Last week, Carter said the state has already set aside the money for Bedford’s project. But the city still must apply for the grant to fulfill regulatory requirements. That way, she said, state and federal regulators can track the money and the project, making sure the funds are being used for their intended purpose.
Tuesday’s public hearing was part of the grant application process.
Later Tuesday night, during the city council’s formal meeting, the council unanimously adopted a resolution to apply for the grant. All seven council members -- Adele Bowden-Purlee, Byron Buker, Judy Carlisle, Penny May, Michele Murphy, Patrick Robbins and Mark Scherschel -- attended Tuesday’s session.
The project will be paid for with the grant money and local funds. The city’s Stellar Communities plan lists the project’s budget at $2,149,531.
According to that plan, the city will request $1.5 million in Community Development Block Grant funds from the Indiana Office of Community and Rural Affairs.

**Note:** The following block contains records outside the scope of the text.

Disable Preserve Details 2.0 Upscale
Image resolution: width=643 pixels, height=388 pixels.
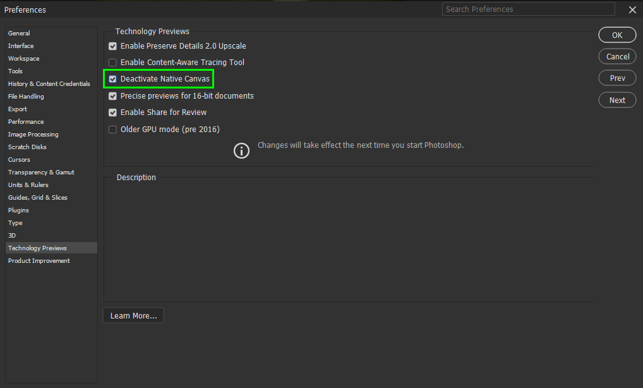click(112, 46)
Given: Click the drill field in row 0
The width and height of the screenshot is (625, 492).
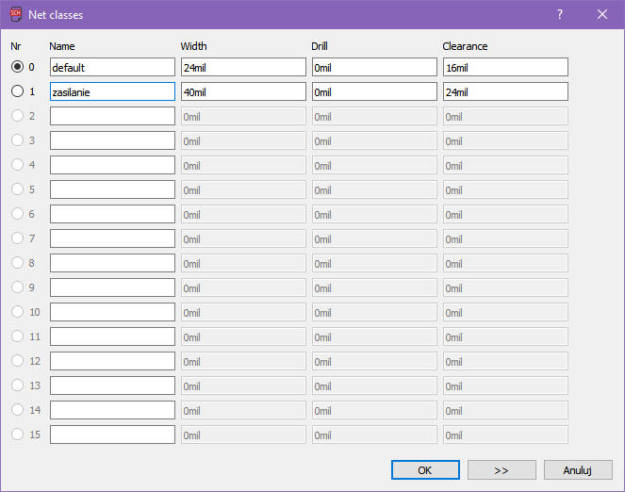Looking at the screenshot, I should (374, 67).
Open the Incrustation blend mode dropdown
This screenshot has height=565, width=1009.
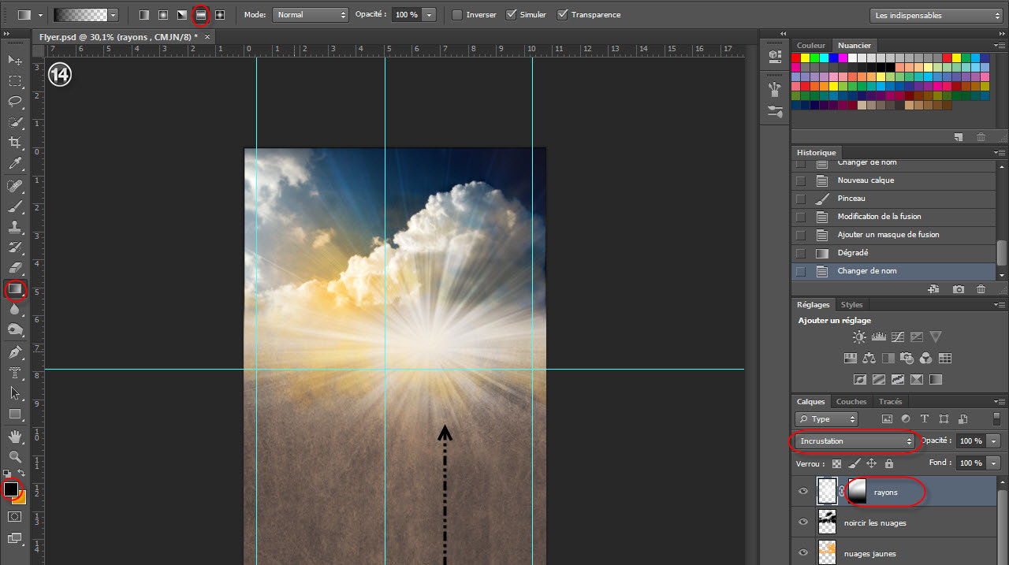coord(855,441)
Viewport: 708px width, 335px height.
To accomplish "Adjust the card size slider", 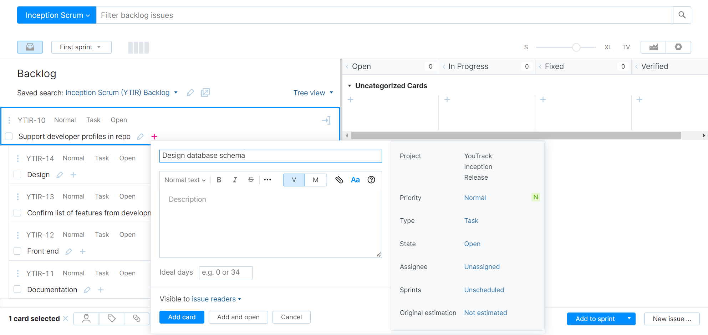I will 576,47.
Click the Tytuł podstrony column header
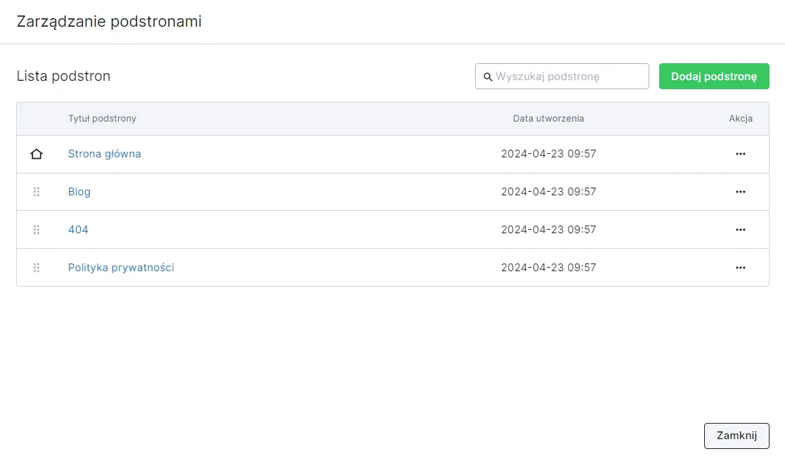The height and width of the screenshot is (463, 785). coord(102,119)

That’s the money Carter said has been set aside for the project. The block grant program is funded by the federal government and administered by the state.
The original paperwork said difference will be made up with $649,531 in local money, including donations, the city’’s general fund and the Bedford Redevelopment Commission’s general fund.
The resolution adopted Tuesday notes that Bedford would commit local funds of up to $1,377,000, depending upon the availability of money from the Indiana Department of Transportation.